Arkeolojik katmanların tarihlendirilmesi, kaplumbağanın, depremin ardından binaların yeniden inşası sırasında yaşamını yitirdiğini ve hamile kaplumbağanın güvenli bir sığınak bulmak için terkedilmiş bir alana girdiğini göstermektedir. Ne yazık ki, bu sığınma çabası pek de başarılı olmamış gibi görünmektedir. Araştırmacılar, depremin vurduğu yapının kalıntıları arasında, MS 79’daki patlamadan hemen önce yaşamış olan alışılmadık derecede küçük bir kaplumbağanın parçalarını buldular.

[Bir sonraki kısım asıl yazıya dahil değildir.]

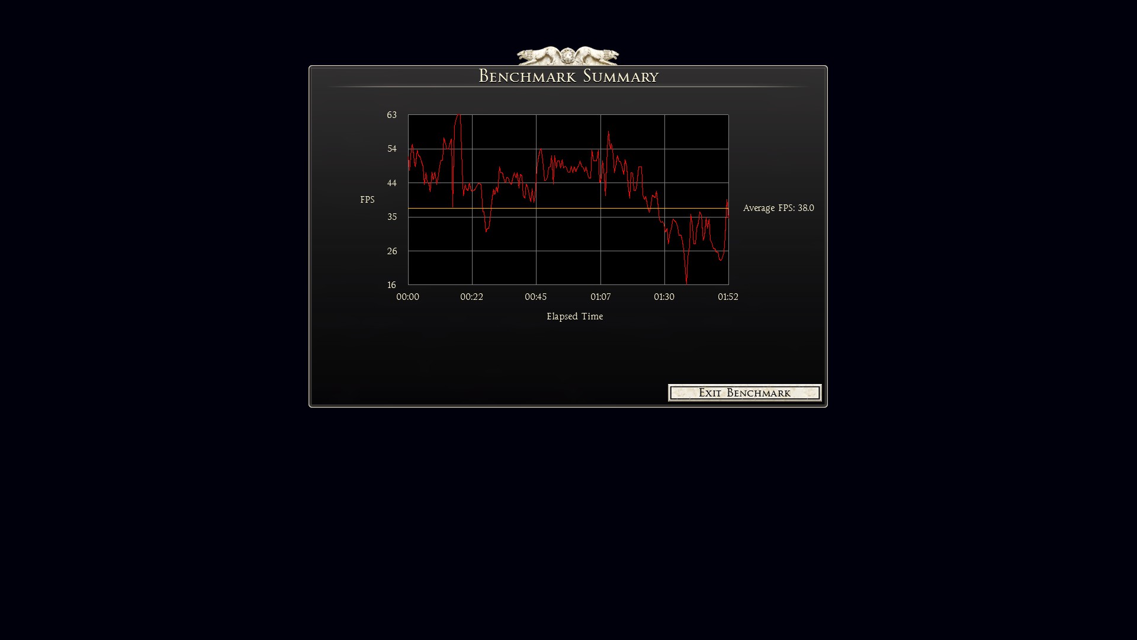Click the 44 FPS axis label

Parco Archeologico Pompei Genel Müdürü Gabriel Zuchtriegel yaptığı açıklamada, “Açıkça görülüyor ki, bütün evler yeniden inşa edilmemiş; mahalleler, hatta şehrin en merkezi bölgeleri bile az ziyaret edilmiş, bu durum vahşi hayvanların yaşam alanına dönüşmesine neden olmuştur. Ayrıca, hamamların genişletilmesi, Pompeii’nin depremin ardından yeniden inşa edilme çabasının ve MS 79’da sadece bir günde yaşanan büyük yıkımın bir göstergesidir.” şeklinde konuştu.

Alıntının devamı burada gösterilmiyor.